N.H. Rep says quiet part out loud: Parents should ‘shut up’ about their kids’ education
“Shut up,” he said.
That was the response from New Hampshire state Rep. Tommy Hoyt when a voter asked him to support “Parents Bill of Rights” legislation when it came up for a vote. Hoyt, a Democrat, declined — and not so politely.
“Do you know why children’s results tanked during COVID? Their parents were incompetent teachers. Do your children a favor, let the teachers teach, and shut up. You’re clearly no professional,” Hoyt wrote in an email.
Dismissing parents as incompetent and telling them to “shut up” may not sound like smart politics, but Hoyt is hardly alone. In the wake of what some call a parents’ revolution, teacher unions and their Democratic Party allies are pushing back with views on moms and dads that don’t appear designed to make friends or influence voters.
Just a few days before Hoyt’s comments, a Georgia state representative, Lydia Glaize, objected to an Education Freedom Account-style program being considered in the legislature.
“I see parents being able to direct their child’s education, and they are already in the lower 25-percentile, meaning a lot of those parents did not finish high school — could not finish their own education,” she said. “I am extremely concerned that we would put money in … the hands of parents who are not qualified to make those decisions.”
Are parents too dumb (“lower 25-percentile”) to make decisions about their children’s education? It’s a refrain heard more and more as school choice programs pick up steam across the United States.
“While none of us are particularly comfortable saying, ‘I don’t trust parents,’ let’s keep in mind that parents are just people — the same people whom various Americans don’t trust to make decisions about issues such as vaccines, abortion, gun ownership, marriage, voting and drug use,” wrote Kevin Welner, co-founder and director of the National Education Policy Center at the University of Colorado at Boulder’s School of Education. Welner is the author of the book “The School Voucher Illusion.”
And then there’s Secretary of Education Miguel Cardona, who tweeted: “Teachers know what is best for their kids because they are with them every day. We must trust teachers.”
The immediate answer from some parents: “Whose kids?”
This is the debate over parents’ rights: Who should have the final authority over minor children, their parents or the educators hired to teach them?
In the case of the New Hampshire law, some schools have a policy of not telling parents about their children’s behavior at school regarding sex and gender. If the student is asking to be addressed by a different name or identifying as a gender different from their biological sex, the adults who work at the school — teachers, administrators, coaches, etc. — keep it a secret from parents even if the mom or dad ask them about it.
And when voters asked him about his position, he told them to “shut up.”
Corey DeAngelis, a senior fellow at School Choice Now, says this treatment of parents has become par for the education course.

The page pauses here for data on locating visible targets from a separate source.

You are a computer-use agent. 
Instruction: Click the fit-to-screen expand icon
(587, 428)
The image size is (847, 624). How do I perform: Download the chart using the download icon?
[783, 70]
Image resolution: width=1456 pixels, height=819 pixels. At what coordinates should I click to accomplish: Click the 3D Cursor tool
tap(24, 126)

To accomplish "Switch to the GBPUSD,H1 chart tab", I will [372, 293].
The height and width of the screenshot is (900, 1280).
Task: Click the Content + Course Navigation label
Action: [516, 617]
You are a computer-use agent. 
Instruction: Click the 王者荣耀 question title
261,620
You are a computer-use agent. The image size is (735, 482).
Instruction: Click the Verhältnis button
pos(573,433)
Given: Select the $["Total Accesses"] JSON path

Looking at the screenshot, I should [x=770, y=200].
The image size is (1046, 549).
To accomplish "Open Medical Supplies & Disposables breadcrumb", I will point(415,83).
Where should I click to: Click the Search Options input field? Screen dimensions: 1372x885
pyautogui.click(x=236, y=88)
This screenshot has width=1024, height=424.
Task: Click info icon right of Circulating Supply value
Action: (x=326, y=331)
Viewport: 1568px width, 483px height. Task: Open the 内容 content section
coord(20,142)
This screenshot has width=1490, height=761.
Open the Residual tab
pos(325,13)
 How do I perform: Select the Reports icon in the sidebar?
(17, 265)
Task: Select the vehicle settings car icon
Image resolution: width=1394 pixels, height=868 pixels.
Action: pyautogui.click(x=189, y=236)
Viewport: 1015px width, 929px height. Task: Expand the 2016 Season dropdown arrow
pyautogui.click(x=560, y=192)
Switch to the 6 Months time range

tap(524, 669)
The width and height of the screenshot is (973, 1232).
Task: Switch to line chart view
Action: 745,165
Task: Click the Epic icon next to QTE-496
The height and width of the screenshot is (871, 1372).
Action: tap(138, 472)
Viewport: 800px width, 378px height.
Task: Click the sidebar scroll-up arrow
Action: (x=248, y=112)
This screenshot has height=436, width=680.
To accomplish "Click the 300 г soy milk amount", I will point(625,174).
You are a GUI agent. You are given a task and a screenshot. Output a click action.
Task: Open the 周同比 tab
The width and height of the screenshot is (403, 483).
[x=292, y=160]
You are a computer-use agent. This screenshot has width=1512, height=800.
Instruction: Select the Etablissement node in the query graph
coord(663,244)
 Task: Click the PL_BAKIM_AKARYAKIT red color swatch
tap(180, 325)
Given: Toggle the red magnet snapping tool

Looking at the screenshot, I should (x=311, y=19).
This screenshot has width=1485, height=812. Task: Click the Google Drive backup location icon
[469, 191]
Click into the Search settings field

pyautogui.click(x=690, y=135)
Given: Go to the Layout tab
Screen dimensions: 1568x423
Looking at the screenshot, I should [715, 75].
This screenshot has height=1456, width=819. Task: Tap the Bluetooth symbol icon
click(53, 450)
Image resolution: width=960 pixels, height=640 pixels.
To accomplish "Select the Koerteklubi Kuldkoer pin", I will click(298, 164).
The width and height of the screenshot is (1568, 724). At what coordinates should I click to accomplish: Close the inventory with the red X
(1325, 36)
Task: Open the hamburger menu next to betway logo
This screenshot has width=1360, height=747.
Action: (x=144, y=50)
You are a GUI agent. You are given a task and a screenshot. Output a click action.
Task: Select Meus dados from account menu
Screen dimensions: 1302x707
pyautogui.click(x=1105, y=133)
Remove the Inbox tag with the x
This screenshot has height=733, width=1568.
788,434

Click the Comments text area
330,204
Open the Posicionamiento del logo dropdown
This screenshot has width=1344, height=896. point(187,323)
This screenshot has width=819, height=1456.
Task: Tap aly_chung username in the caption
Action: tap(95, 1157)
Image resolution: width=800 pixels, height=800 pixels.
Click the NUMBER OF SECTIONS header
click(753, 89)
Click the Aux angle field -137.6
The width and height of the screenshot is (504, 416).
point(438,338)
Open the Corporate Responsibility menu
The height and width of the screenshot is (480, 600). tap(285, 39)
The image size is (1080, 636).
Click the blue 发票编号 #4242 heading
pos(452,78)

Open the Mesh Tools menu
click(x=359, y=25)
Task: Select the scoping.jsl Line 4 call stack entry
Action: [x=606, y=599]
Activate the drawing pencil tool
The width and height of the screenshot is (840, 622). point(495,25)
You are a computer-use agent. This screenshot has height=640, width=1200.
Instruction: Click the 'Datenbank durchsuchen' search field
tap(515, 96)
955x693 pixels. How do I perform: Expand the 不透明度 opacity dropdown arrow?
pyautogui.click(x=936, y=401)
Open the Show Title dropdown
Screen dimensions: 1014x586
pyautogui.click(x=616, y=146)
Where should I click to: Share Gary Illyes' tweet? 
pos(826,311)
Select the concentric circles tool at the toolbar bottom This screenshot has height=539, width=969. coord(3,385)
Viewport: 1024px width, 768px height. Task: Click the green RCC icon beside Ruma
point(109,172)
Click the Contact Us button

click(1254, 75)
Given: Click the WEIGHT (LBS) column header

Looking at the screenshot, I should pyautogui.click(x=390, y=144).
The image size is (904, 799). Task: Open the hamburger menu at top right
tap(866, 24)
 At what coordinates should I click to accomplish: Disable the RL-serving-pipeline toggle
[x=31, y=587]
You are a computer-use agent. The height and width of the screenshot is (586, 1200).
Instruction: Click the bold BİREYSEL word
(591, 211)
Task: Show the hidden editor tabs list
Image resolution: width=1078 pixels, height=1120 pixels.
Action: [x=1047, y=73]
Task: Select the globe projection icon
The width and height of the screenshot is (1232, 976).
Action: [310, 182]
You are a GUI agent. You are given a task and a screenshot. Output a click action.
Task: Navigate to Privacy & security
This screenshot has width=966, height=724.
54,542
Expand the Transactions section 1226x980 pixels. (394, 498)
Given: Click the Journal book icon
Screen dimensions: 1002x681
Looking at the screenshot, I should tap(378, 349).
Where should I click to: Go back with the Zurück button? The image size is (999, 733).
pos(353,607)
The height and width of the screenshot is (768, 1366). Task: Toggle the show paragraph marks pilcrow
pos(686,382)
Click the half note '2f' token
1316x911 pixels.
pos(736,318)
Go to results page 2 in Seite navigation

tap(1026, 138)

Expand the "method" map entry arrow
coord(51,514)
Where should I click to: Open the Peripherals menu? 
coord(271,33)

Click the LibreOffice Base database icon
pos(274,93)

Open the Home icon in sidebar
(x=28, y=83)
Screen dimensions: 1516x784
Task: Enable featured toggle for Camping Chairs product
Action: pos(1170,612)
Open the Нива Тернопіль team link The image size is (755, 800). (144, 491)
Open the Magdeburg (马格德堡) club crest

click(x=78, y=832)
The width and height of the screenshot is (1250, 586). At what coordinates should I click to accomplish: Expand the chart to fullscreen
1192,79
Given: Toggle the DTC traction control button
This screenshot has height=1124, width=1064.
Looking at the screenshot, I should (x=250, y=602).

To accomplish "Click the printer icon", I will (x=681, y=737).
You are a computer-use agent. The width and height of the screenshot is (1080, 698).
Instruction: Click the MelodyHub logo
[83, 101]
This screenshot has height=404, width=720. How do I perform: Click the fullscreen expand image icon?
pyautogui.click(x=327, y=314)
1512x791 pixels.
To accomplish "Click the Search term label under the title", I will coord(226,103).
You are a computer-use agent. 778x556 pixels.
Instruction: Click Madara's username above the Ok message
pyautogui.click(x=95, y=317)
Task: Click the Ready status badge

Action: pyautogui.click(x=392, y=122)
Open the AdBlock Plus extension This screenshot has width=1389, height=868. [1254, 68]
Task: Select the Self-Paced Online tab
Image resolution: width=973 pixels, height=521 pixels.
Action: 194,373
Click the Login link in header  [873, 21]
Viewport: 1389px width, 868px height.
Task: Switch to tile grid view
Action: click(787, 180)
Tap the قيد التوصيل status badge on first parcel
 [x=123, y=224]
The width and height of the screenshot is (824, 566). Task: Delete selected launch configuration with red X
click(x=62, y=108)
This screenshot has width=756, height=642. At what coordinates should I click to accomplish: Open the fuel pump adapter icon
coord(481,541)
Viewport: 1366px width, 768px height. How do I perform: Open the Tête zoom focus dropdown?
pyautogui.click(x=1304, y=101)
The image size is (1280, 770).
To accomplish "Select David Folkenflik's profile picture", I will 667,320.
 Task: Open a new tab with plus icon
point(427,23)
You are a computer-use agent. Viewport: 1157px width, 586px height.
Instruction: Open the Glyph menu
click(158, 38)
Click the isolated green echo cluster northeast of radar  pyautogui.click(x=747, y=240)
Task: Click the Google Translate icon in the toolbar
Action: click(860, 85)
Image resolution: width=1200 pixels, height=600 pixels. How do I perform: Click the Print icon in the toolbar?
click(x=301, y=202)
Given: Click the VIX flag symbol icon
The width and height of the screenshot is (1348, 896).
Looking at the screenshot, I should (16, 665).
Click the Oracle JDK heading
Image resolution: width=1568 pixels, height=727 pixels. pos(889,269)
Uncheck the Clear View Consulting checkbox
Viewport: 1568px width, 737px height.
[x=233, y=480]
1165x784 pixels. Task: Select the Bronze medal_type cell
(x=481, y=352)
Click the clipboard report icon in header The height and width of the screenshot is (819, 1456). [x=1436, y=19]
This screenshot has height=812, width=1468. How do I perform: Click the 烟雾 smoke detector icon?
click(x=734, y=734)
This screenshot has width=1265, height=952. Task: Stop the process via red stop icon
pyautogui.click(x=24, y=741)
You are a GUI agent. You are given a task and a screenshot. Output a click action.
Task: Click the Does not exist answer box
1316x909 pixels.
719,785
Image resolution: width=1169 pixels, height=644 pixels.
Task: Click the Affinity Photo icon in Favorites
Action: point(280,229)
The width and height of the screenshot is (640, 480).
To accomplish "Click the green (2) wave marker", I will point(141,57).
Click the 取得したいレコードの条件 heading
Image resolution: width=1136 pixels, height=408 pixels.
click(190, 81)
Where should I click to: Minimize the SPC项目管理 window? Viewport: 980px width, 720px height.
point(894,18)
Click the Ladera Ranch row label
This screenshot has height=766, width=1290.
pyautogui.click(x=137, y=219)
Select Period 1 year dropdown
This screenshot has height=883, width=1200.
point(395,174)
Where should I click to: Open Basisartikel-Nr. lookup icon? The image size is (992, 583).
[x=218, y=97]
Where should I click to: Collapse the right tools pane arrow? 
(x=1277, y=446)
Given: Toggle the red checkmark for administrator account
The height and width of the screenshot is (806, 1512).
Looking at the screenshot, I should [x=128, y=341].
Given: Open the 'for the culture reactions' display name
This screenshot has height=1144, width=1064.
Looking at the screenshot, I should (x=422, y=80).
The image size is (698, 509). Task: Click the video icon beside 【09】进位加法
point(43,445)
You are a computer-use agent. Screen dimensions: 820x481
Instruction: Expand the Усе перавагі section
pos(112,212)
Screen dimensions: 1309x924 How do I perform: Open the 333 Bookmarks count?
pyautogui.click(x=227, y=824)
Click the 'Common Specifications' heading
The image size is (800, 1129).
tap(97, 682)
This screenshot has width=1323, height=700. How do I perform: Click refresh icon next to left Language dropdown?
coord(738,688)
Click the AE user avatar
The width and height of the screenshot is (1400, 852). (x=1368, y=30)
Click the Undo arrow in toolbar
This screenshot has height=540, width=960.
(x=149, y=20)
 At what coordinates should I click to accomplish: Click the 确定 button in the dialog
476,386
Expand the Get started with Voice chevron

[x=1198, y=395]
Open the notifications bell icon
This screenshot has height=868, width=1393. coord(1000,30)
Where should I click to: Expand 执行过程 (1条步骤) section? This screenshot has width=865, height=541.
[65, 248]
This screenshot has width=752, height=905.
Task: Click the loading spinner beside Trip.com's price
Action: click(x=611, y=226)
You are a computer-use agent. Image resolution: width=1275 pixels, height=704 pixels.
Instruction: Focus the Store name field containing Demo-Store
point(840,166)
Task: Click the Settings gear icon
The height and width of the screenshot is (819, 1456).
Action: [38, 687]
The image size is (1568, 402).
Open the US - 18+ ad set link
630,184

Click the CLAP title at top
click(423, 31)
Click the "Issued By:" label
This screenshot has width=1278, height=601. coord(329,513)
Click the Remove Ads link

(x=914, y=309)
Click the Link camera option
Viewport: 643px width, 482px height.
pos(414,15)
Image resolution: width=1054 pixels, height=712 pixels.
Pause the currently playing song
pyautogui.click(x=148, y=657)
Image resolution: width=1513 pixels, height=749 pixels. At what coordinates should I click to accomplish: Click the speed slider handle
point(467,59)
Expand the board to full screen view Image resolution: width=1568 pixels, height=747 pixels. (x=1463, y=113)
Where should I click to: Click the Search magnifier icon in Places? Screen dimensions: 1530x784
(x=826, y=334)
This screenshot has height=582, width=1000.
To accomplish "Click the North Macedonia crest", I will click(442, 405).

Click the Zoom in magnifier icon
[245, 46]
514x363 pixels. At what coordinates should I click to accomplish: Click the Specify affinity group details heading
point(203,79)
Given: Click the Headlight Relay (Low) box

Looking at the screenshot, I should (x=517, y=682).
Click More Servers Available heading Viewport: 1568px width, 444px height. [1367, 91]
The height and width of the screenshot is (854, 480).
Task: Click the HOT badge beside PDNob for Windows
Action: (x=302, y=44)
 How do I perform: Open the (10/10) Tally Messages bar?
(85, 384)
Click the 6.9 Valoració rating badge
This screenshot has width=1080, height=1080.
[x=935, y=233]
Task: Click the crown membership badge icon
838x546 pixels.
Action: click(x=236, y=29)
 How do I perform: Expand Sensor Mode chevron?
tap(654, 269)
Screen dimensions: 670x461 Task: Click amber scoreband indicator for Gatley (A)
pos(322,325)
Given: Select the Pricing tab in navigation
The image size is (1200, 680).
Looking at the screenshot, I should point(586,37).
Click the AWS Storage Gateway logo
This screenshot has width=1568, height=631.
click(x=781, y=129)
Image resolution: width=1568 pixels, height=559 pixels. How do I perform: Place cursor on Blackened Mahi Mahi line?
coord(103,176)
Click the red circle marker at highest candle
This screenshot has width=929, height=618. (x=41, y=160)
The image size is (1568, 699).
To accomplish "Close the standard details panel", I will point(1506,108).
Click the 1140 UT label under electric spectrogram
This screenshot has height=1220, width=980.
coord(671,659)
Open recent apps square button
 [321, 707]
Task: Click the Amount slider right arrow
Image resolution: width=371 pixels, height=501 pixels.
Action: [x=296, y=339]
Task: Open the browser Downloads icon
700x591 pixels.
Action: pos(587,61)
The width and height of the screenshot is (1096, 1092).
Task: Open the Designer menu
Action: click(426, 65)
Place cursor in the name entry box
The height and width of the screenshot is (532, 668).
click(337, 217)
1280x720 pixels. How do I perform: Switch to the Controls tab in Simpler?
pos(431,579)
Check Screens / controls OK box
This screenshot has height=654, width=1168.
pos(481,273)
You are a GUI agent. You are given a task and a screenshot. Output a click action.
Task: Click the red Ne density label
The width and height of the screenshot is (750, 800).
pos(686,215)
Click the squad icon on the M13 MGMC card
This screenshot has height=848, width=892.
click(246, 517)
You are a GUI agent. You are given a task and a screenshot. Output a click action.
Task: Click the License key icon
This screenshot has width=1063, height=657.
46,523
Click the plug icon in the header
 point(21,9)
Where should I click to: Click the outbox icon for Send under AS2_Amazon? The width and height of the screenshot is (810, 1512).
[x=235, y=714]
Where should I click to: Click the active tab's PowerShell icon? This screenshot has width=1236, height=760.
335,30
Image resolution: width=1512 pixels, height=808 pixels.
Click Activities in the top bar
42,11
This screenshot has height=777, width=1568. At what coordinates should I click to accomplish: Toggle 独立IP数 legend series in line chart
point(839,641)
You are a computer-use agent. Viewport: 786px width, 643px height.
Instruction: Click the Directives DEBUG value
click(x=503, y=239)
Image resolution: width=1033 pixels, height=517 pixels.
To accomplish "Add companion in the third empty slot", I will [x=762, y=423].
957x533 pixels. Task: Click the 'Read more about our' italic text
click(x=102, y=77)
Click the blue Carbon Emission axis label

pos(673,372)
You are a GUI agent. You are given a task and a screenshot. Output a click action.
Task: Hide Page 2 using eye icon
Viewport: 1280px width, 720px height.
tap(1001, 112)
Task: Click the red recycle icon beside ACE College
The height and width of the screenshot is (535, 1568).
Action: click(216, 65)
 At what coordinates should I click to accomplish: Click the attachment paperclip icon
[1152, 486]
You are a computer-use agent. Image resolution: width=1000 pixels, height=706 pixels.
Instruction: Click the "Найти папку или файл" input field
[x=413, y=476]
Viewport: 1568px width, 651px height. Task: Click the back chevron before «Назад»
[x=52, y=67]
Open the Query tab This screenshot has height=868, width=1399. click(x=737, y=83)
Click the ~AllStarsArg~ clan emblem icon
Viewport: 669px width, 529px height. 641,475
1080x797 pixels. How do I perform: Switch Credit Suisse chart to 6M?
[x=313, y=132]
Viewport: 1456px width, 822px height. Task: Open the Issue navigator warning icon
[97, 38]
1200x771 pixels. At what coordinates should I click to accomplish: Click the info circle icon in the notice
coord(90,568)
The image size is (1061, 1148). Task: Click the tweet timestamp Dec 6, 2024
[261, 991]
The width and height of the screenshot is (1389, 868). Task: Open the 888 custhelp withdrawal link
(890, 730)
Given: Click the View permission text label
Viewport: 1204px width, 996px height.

“Representative Hoyt let the mask slip. These socialists think they know better than parents,” DeAngelis said. “They despise the very notion of parental rights because they really believe kids belong to the government.”
Hoyt offered a semi-apology after news broke about his comments.
“The way I feel is that children’s test scores in school performance dropped off drastically was because they didn’t have teachers. And the parents that thought, ‘We can replace them and can tell them what to do,’ that was not effective. I probably could have used better words,” Hoyt said.
But, DeAngelis predicts, parents will have the last word — at the ballot box.
“You would have thought the Democrats would have learned something from Virginia gubernatorial candidate Terry McAuliffe’s campaign blunder. Well, apparently not. Tommy Hoyt just told (former Virginia governor) Terry McAuliffe to ‘hold my beer.’
“When school choice opponents tell you who they are, believe them,” DeAngelis said.
Michael Graham is managing editor at InsideSources.com.